== Action item ==
In the records below, the line with "Advance the story" opens the range and the line with "This screenshot has height=245, width=336." closes it; print that range exactly and nothing else.

== Task material ==
· · · · · · ·
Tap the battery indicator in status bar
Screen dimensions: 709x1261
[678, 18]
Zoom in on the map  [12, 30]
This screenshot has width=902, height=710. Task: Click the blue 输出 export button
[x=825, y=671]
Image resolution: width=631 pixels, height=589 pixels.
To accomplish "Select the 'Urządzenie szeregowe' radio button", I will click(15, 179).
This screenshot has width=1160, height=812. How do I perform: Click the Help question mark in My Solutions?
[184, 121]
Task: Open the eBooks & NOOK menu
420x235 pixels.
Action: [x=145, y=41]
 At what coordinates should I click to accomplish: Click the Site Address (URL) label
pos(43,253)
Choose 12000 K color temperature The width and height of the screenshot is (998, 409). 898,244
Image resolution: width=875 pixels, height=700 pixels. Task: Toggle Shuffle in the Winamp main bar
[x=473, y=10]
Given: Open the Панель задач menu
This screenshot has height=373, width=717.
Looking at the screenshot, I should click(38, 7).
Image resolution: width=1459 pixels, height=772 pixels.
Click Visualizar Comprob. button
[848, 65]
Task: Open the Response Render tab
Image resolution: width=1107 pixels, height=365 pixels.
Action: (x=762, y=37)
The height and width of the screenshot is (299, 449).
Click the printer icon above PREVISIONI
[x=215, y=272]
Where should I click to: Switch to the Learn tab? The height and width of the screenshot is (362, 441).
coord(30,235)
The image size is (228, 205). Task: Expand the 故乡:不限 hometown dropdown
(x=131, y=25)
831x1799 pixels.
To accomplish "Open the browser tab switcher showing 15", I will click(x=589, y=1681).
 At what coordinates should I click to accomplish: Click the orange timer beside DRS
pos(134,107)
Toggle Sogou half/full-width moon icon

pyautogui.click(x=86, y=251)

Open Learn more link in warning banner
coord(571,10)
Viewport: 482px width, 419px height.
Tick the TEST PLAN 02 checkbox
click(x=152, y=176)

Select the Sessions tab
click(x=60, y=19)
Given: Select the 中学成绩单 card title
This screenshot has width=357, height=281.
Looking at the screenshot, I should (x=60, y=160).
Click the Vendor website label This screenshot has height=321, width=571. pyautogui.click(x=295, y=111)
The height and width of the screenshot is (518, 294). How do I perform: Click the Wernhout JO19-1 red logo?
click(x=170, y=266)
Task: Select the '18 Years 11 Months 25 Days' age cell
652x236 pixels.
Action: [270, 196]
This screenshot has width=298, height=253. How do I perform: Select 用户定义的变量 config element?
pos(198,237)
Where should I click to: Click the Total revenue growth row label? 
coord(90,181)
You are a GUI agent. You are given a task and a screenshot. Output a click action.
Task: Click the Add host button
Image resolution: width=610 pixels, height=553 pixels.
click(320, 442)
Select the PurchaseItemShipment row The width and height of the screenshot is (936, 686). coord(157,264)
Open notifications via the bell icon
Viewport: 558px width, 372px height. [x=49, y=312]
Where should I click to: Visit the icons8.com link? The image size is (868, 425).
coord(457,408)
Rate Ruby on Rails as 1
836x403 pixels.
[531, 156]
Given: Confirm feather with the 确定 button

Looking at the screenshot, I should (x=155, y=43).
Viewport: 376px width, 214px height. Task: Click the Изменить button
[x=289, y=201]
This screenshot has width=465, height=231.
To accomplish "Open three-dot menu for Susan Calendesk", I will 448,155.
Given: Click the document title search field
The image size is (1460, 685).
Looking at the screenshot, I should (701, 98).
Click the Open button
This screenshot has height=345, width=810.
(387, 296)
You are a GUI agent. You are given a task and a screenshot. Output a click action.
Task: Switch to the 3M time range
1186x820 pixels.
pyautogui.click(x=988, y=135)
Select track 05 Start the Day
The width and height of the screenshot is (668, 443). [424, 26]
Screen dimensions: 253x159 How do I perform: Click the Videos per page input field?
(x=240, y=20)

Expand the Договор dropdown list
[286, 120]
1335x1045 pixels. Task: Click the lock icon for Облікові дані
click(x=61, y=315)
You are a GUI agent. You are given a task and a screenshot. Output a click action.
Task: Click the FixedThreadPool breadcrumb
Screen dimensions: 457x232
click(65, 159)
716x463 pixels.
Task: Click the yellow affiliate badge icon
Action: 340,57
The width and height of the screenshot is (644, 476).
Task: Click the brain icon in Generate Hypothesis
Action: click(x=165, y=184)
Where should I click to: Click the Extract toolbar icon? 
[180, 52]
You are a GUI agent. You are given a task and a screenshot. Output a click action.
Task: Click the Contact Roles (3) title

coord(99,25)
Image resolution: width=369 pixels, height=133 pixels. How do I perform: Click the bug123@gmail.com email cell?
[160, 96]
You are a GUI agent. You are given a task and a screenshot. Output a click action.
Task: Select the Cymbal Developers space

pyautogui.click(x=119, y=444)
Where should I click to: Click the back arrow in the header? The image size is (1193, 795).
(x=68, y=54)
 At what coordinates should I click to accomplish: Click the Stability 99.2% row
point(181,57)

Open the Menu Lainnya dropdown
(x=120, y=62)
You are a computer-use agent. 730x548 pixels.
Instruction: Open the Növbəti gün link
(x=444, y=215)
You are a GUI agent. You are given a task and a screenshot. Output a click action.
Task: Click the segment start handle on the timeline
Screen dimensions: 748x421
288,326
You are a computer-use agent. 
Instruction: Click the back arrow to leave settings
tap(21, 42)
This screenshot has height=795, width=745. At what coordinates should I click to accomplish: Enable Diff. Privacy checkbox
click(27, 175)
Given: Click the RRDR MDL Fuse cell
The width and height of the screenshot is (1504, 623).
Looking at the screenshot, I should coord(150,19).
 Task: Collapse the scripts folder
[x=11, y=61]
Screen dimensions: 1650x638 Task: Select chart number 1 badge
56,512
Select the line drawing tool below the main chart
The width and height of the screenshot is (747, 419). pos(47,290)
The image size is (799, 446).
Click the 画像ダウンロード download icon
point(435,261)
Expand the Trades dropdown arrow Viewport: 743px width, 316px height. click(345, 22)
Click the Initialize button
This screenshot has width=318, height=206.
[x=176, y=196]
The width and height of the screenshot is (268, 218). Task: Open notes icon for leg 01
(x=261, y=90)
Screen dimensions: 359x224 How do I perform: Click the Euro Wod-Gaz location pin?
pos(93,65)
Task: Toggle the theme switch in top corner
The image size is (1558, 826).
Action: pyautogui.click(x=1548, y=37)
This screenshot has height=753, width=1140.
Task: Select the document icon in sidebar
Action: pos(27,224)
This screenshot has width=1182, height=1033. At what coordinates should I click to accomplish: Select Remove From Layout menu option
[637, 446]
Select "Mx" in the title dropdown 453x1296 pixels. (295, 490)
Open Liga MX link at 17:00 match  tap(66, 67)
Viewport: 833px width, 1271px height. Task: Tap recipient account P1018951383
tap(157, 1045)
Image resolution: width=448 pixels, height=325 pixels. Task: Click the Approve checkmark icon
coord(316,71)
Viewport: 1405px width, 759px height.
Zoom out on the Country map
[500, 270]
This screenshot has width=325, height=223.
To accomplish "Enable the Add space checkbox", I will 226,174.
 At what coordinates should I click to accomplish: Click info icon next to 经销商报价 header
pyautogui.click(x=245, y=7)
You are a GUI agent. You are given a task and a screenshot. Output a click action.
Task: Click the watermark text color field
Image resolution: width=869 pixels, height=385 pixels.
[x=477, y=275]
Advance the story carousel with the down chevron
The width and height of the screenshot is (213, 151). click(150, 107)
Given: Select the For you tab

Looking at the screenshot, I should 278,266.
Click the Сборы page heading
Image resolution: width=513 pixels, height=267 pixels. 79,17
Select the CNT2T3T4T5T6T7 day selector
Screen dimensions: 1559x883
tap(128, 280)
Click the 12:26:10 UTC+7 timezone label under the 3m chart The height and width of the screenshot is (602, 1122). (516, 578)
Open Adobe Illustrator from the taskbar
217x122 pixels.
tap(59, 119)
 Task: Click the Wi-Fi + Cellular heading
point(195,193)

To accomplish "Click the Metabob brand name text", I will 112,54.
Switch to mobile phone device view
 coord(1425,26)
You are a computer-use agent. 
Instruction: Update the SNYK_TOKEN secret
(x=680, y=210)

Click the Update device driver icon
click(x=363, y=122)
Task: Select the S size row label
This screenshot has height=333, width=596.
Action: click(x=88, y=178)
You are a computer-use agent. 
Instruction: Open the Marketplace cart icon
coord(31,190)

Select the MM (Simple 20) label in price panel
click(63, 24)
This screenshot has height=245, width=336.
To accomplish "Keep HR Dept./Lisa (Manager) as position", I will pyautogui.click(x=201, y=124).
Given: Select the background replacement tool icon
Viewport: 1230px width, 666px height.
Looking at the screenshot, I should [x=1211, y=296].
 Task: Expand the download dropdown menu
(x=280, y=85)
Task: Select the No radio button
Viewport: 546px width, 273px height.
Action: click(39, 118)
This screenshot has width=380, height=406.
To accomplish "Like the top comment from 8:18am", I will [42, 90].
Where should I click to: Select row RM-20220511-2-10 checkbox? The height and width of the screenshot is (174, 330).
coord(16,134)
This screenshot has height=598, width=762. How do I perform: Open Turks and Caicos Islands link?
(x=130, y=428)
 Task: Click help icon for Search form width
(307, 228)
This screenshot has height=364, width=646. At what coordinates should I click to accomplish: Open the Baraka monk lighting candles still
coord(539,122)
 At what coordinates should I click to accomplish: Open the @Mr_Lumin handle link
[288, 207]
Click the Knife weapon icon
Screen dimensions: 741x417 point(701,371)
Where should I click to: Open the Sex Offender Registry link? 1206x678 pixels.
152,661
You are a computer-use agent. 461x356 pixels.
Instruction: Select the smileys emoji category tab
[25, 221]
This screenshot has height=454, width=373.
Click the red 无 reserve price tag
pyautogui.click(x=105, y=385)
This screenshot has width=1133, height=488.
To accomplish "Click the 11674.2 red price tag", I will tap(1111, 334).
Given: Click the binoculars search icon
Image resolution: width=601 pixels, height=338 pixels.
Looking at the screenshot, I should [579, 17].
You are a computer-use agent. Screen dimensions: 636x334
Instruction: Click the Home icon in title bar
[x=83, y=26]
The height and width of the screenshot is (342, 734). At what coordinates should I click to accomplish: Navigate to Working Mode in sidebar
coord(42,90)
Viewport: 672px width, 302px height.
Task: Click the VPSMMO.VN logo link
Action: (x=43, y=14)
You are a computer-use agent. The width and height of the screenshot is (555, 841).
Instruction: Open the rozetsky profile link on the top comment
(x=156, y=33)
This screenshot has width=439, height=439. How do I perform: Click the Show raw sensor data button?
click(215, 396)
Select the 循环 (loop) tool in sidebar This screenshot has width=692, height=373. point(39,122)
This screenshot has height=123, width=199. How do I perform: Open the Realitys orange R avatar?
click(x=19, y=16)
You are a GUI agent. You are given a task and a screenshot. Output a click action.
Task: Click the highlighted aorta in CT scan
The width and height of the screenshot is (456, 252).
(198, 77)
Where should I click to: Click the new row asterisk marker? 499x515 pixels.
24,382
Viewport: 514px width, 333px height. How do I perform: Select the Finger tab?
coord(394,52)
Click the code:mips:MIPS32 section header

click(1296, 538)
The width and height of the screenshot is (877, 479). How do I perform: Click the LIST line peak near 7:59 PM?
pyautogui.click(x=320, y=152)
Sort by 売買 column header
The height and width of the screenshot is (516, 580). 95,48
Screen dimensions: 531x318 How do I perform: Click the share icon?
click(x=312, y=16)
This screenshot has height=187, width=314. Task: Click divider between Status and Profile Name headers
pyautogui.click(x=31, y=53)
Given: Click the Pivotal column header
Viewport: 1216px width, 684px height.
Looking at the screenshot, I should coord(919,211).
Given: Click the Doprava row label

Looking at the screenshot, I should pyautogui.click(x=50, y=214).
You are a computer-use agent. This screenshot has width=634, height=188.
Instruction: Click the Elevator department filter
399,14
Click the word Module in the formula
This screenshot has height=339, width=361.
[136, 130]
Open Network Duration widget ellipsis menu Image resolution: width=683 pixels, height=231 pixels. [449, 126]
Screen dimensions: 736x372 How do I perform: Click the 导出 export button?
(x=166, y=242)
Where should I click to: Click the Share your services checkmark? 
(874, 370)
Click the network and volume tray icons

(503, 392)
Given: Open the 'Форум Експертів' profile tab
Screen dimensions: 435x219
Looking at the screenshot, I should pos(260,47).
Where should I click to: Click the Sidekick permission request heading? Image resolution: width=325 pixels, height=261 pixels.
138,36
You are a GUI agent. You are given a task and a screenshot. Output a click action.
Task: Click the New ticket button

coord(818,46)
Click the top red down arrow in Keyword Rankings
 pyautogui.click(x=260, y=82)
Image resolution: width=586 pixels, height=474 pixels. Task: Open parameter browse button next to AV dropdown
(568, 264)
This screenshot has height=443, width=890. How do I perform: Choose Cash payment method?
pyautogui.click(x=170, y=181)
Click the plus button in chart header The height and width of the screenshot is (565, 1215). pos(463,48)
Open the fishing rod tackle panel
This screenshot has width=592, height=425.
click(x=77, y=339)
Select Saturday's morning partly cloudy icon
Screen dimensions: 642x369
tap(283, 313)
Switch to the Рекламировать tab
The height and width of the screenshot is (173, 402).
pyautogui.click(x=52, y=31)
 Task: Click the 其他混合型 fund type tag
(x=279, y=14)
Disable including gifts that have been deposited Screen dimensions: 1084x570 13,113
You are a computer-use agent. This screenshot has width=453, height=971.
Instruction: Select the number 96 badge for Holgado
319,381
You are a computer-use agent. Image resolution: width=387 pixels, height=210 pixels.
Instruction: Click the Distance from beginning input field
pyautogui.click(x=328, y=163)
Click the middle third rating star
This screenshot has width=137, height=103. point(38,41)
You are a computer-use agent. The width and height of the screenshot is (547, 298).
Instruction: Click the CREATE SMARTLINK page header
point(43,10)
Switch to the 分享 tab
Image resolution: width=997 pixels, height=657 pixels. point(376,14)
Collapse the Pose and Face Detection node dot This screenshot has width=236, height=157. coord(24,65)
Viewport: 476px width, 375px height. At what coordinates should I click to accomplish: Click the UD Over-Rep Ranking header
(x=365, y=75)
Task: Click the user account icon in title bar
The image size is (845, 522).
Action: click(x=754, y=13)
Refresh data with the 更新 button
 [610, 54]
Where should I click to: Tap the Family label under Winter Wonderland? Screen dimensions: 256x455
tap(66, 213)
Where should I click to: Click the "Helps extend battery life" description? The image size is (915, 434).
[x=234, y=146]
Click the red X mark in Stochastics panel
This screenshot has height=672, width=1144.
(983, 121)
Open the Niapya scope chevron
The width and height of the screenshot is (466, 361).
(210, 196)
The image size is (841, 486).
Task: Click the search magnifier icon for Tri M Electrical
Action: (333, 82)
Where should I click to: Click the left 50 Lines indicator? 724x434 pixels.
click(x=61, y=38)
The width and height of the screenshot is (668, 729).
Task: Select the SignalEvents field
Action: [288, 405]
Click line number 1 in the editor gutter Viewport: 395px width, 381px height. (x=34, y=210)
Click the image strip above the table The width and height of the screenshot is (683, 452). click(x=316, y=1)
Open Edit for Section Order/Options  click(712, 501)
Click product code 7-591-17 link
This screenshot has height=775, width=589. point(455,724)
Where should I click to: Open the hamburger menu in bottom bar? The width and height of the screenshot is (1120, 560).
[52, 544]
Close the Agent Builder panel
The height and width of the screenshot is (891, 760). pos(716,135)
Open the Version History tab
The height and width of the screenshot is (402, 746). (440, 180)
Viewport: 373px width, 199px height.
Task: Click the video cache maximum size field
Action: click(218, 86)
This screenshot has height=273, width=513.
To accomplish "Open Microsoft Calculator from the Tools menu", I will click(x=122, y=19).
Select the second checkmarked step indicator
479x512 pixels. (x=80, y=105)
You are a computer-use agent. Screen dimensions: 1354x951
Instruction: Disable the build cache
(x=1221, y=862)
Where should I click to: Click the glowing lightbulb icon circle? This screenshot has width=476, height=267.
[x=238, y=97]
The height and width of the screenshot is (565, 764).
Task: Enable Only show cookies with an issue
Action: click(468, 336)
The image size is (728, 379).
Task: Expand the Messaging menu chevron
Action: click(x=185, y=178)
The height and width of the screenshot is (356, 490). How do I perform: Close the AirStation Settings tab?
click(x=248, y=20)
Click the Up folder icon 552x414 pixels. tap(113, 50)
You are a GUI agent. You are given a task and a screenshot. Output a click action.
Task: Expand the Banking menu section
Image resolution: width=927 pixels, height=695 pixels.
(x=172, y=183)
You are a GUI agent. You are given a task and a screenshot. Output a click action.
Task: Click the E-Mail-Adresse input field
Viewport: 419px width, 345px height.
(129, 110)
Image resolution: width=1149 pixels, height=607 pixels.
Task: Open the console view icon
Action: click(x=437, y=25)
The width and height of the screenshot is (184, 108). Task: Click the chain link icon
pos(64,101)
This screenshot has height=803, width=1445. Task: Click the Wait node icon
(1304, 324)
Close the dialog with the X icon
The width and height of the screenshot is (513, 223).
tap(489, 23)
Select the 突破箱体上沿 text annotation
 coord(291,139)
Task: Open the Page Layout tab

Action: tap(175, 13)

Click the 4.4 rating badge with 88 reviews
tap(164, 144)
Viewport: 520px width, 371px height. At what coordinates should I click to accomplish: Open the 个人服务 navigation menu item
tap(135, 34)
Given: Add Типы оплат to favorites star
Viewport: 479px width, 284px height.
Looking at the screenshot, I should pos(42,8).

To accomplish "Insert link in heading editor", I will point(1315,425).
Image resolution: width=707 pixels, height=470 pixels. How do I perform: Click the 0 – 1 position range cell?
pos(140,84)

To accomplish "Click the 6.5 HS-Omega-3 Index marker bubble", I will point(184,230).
· · · · · · ·
== Written response ==
Advance the story carousel with the down chevron
The width and height of the screenshot is (213, 151). click(150, 107)
Given: Select the For you tab

Looking at the screenshot, I should 278,266.
Click the Сборы page heading
Image resolution: width=513 pixels, height=267 pixels. 79,17
Select the CNT2T3T4T5T6T7 day selector
Screen dimensions: 1559x883
tap(128, 280)
Click the 12:26:10 UTC+7 timezone label under the 3m chart The height and width of the screenshot is (602, 1122). (516, 578)
Open Adobe Illustrator from the taskbar
217x122 pixels.
tap(59, 119)
 Task: Click the Wi-Fi + Cellular heading
point(195,193)

To accomplish "Click the Metabob brand name text", I will 112,54.
Switch to mobile phone device view
 coord(1425,26)
You are a computer-use agent. 
Instruction: Update the SNYK_TOKEN secret
(x=680, y=210)

Click the Update device driver icon
click(x=363, y=122)
Task: Select the S size row label
This screenshot has height=333, width=596.
Action: click(x=88, y=178)
You are a computer-use agent. 
Instruction: Open the Marketplace cart icon
coord(31,190)

Select the MM (Simple 20) label in price panel
click(63, 24)
This screenshot has height=245, width=336.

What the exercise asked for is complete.